Walking in Port

Port Stanley is a cute village on the shores of Lake Erie, about four kilometres south of where I live in Union.  It was time to do a bit of strolling.  Pretty cold with a fair wind sweeping across the lake.  But the sun shone bright all day!  Toque and mitts well placed, I set off from the downtown.

Gosh, it felt good to move the legs.  I’ve done so little of that since Jody died.  I wanted to walk the long cement pier on the west side of Kettle Creek.  The snow had drifted high, and footprints stumbled unevenly along the way.  The flecks of diamond were in every drift.  I crunched along, trying to stay in the human holes, but I was jostled this way and that.  And I loved it.    Actually putting out some physical effort.  Yes.  Where oh where had my body gone?  Well, I know the answer to that.

When I stopped in the sun to look across the harbour, all was silent.  Even the wind was quiet.  Coming towards me on the path was a tiny human.  I thought I saw a dog beside, but a minute of walking towards each other proved that to be a mirage.  This was the only person I had seen so far … and I had an apparently strange thought.  “Make a contribution to his life, Bruce.”  When we reached each other, we both stopped and smiled.  And talked for five minutes – about the sketchy footing, the sun on our faces, the beauty of Port Stanley, and his home, Port Dover.  Just ordinary chat, but I knew that the contribution was made, in both directions.

When I got a clear view of the lake, I saw that the ice was all tumbled up, especially at the horizon.  Four little specks of humanity were way out there, frolicking on the white sculptures.  Now the wind was blasting hard.  Although I had thoughts of an heroic shoreline amble, my face turned itself onto a street that parallels the beach, where buildings would protect me from the breeze.  Ahh.  Heat those bones, Mr.

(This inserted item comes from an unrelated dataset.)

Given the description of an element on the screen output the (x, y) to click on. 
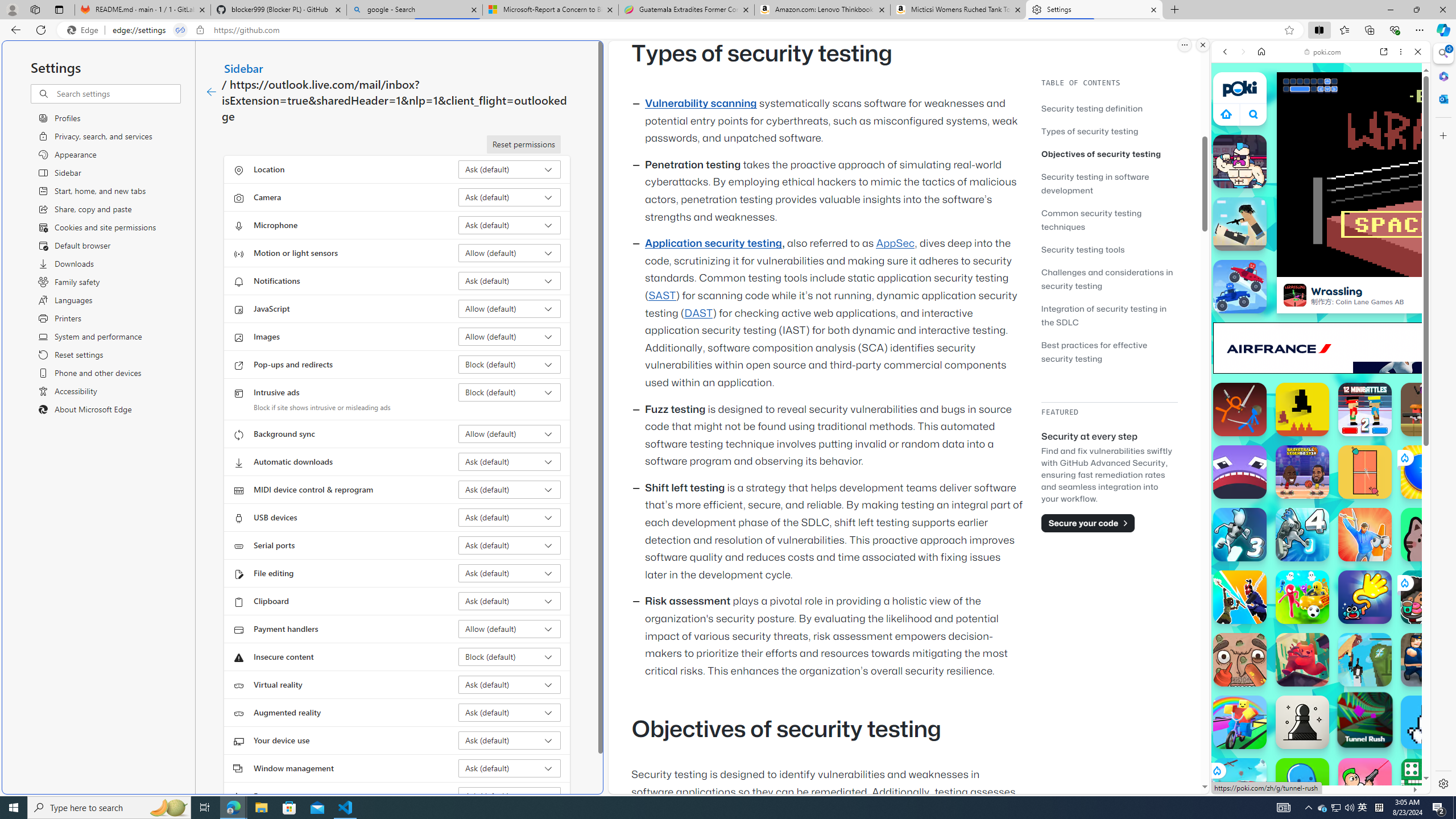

Sun!

I walked by GT’s on the Beach, a roadhouse with a large patio facing the water.  Jody and I had sat on that patio many times over the years, watching the seagulls, watching the volleyball players, watching each other.  I was stopped by my sorrow.  A tree overhung the table where we often sat.  And Jody spoke.  “Yes, Bruce, I am this tree too, and I want you to sit under it again come the summer, hopefully with friends.  I’ll be there too, husband.”  I’m sure you will, my dear wife.  I’ll do as you ask.

At the end of the street was a dipsy doodle path that wound between tiny cottages before emerging onto another road, one with grand old homes.  And on I went.  After climbing an asphalt hill and turning right, I came upon a back alley that Jody and I had often enjoyed.  Some backyards faced me, and some front ones, as the alley led me on within the wonders of silence.  A wooded hill to my right showed me patterns of sun and shadow among the trees, where Jody welcomed me over and over again.

Eventually I emerged from my reverie into the moving cars of downtown.  Cold it was, which suggested the need for hot chocolate.  So I sat in a café as my hostess melted chocolate and added whipped cream and cinnamon.  What a worthy conclusion to an afternoon out in the world.

Silence, crunchy snow, wind in my face, sun in my soul.   I liked them all.